Арчибальд поднес к губам Кроули маленькое зеркальце: поверхность его затуманилась.

— Это, вероятно, еще не смерть, а только шок — действие яда. Поспешим! Счастье еще, что мотороллер с коляской.

— Ну, что там еще? — бросил Джон Триллинг, уже собравшийся было уезжать. К нему подбежал запыхавшийся начальник тюрьмы.

— Беда, босс!

— Вечно у вас беда.

— У ворот собралась толпа.

— И что же?

— Они требуют выдачи Катиля Револьса.

— Так быстро?

— Они узнали о взрыве госпиталя и гибели Гуго Парчеллинга из последнего выпуска фотогазеты. Кроме того, там было интервью с начальником тайной полиции… Оно тоже подлило масло в огонь: он считает, что виновник убийства — Каталь Револьс.

— Так, так, — сказал Триллинг, потрогав пальцем багровый кровоподтек на щеке (»Споткнулся на лестнице», — объяснял он встречным).

— Может быть, вызвать наряд полиции?

— Ни в коем случае! Мы не можем мешать свободному волеизъявлению народа.

— Что же делать? Они сломают ворота. Слышите? — С улицы доносились низкий гул и отдельные выкрики.

— Я сам к ним выйду, — решил Триллинг. Решительно спустившись по лестнице административного корпуса тюрьмы, он подошел к воротам. Массивные, из литого чугуна, они еле сдерживали напор толпы. «Ре-вольс — у-бий-ца, вы-дай-те Ре-воль-са!» — скандировала толпа, При виде Триллинга шум усилился.

— Чем вы недовольны, друзья? — широко улыбнулся Джон.

— Револьс!.. Выдайте Револьса! — раздался рев.

— Мы его должны судить, — сказал Триллинг, стоя вплотную к решетке. Передние ряды толпы состояли из рослых молодчиков подозрительного вида, сильно смахивавших на переодетых полицейских. Они-то и кричали громче всех.

— Никаких присяжных! Револьс — убийца. У нас свой суд! Линчевать убийцу!

— Соблюдайте законность! — прокричал Триллинг, стараясь, чтобы его слышали задние, и удалился в глубь двора. Войдя в кабинет начальника тюрьмы, он распорядился: — Пусть ломают ворота и делают, что хотят. За все отвечаю я. В конце концов, убийца должен получить по заслугам. Этого требует общественное мнение. Вечером поговорим о вашем повышении. А сейчас, — он глянул на часы, — я спешу на биржу. Надеюсь, что вы правильно поняли меня.

— Так точно, босс, — ответил начальник тюрьмы, вытягиваясь в струнку.

В это утро, как обычно, люди спешили на работу. Трамваи, троллейбусы, автокары, подземка — все было битком набито спешащими людьми. Моросил нудный осенний дождик. В толпе шныряли роботы-газетчики. Протянув никелевую монетку, люди хватали газеты и на ходу разворачивали их. В газеты попадали события, разыгравшиеся буквально час тому назад.

Ускоряя шаг, люди обменивались короткими репликами, обсуждали последние сообщения.

— «Сайбернетикс компани» спроектировала новую универсальную автоматическую линию.

— Значит, появятся новые тысячи безработных.

— Их и так уже, слава богу, немало.

— Осторожнее, — говорил собеседник, опасливо оглядываясь, не подслушивает ли кто-нибудь.

— Взрыв госпиталя на Овальном плато.

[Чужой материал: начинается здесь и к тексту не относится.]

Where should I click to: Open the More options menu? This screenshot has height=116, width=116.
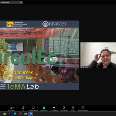pyautogui.click(x=83, y=108)
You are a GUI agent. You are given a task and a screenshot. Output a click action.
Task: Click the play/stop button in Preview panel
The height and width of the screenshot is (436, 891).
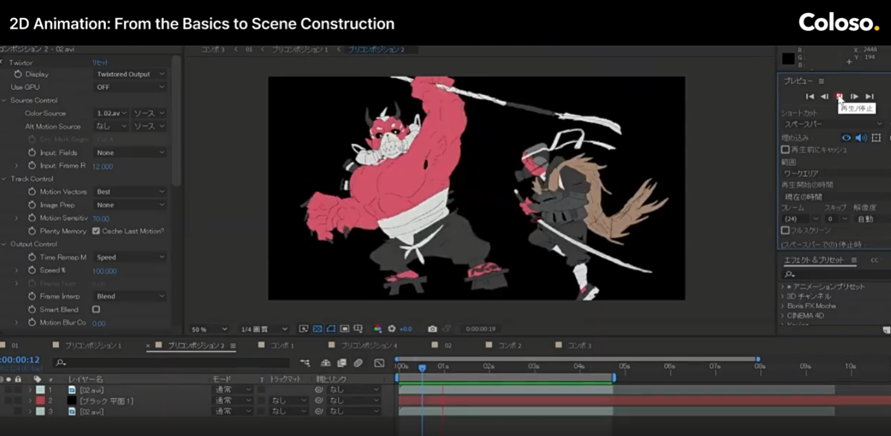tap(839, 96)
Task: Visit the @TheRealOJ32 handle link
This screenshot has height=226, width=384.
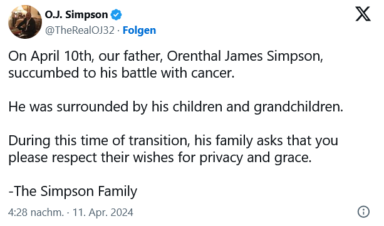Action: click(80, 30)
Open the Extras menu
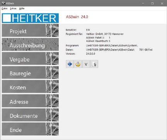Viewport: 167px width, 140px height. pyautogui.click(x=13, y=9)
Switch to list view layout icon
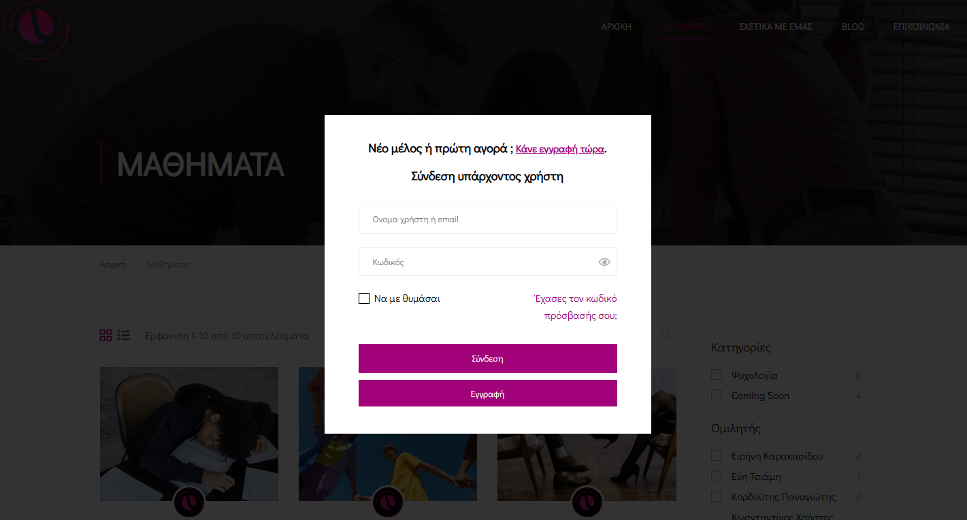Screen dimensions: 967x520 [x=123, y=335]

Смерть Гуго Парчеллинга, — раздаются размеренные голоса роботов-газетчиков, сообщающих последние новости.

И лишь на самой последней странице в укромном уголке, скромным петитом было набрано сообщение о том, что сегодня утром в городской тюрьме возмущенная толпа граждан линчевала Катиля Револьса — убийцу Гуго Парчеллинга. «Преступник получил по заслугам, — говорилось в заключение заметки. — Но тем не менее в целях расследования всех обстоятельств этого дела решено создать специальную комиссию. Председателем комиссии назначается сенатор Джон Триллинг».